Page 47 of Vicious Circle


  Behind them the remnants of Johnny’s routed forces were in full retreat. Most of them had thrown away their weapons and were running for the cover of the jungle. There was only one gateway on that side of the airfield and they jammed the opening in a struggling mass. The range was much too far for the little machine pistol to throw with any accuracy. Nevertheless Hector fired a full magazine at them to help them on their way. He aimed high to compensate for the distance. He saw none of them drop, but there was a sharp increase in their efforts to escape and the volume of their screaming.

  Paddy was the first of his team up the ladder and into the landing craft. He shouted at Hector, ‘What happened to Johnny and his lover boy? Where did the bastards go to?’

  ‘That’s them there!’ Hector shouted back at him, and he pointed ahead at the gate in the perimeter fence just as the white Rover sped through it. ‘Hurry it up, for Chrissake. They are getting clean away from us.’

  There were three of Paddy’s men still clinging to the steel boarding ladder when Hector engaged the gears and drove away down the road towards the airport gates. He had seen Dave Imbiss leading his team at a brisk trot up the far side of the runway, heading for the warehouse and barracks. When Hector came abreast of them he swerved off the road, brought the landing craft to a halt and stood up in the control turret. He looked back and saw that Bernie had already started to taxi the Condor towards the laager. He shouted across the runway at Dave.

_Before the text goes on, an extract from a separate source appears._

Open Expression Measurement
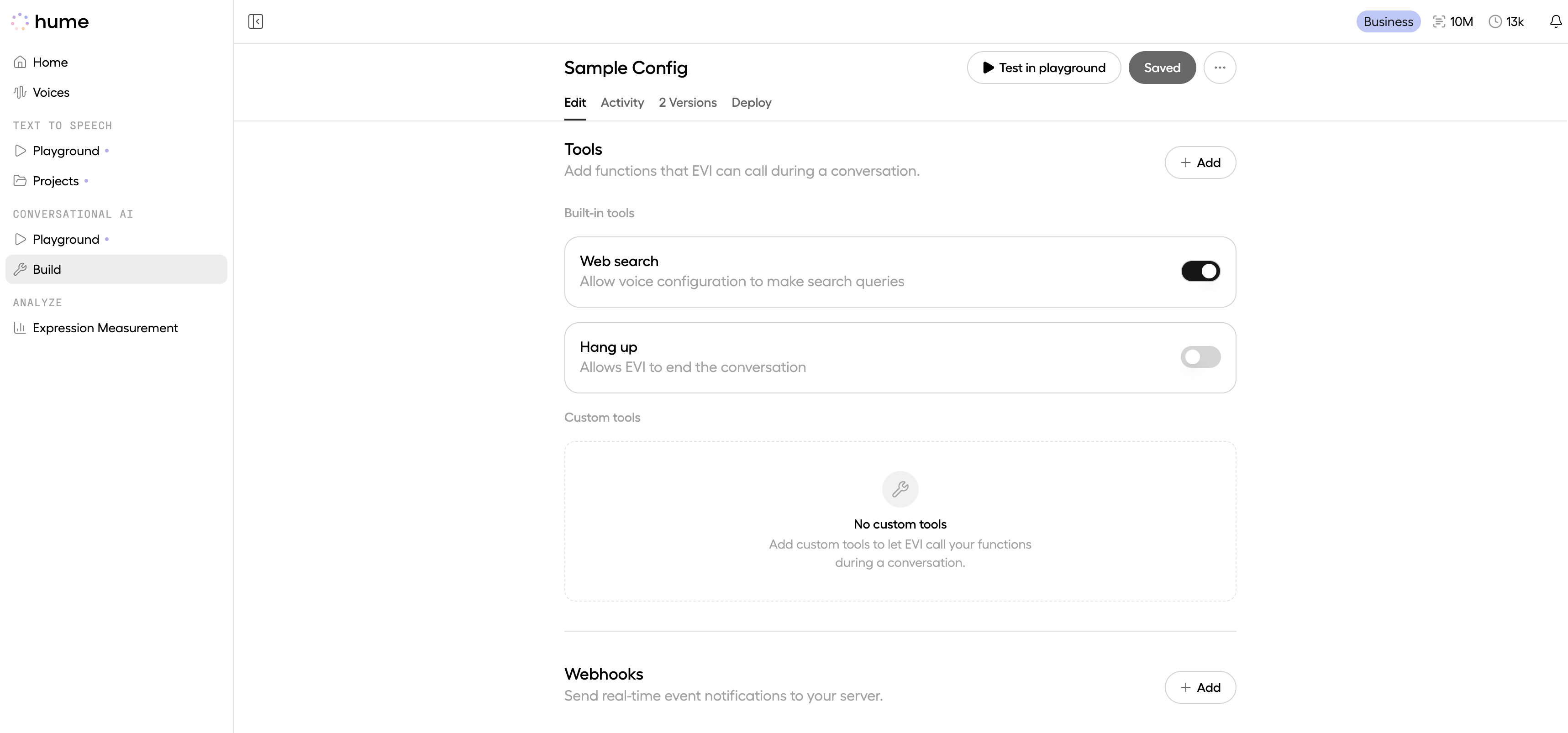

  ‘Get back there and stand guard over the Condor, until we get back. We are chasing Johnny up there.’ He pointed up at the castle. Dave waved and shouted an acknowledgement.

  Hector dropped back into the driver’s seat, and then he accelerated out through the gates and took the landing craft onto the road leading up to the castle. Ahead of them he saw the dust of the white Rover. It was already more than halfway to the summit.

  Cautiously Paddy, Nastiya and Paul made their way forward, clinging to the grab handles as the deck lurched and bounced under them. They clustered behind Hector. The speedometer on the dashboard was reading a reckless forty miles an hour, much too fast for this lumbering behemoth on the narrow twisting track. Nobody protested. They hung on grimly.

  ‘How many casualties did you take, Paddy?’ Hector demanded without taking his eyes off the road.

  ‘We had three men down,’ Paddy replied. ‘There was a bastard behind us in the barracks with an AK. He let us pass and then he opened on us from behind.’

  ‘But, I cancelled him out.’ Nastiya’s expression was serenely satisfied. ‘And none of our casualties are fatal. They are all walkers. I sent them back to the plane.’

  ‘Good girl, Nazzy,’ Hector commended her, and then he glanced over his shoulder at Paul Stowe. ‘How steep was our butcher’s bill, Paul?’

  ‘Higher than Paddy’s, I’m sorry to say, sir,’ Paul replied. ‘Four of our boys went down. One is certainly a goner, maybe two of them.’

  Hector ducked down lower in the control turret as a burst of AK-47 fire rattled against the bodywork of the vehicle. The others flung themselves down on the deck and huddled under the shelter of the armoured sides.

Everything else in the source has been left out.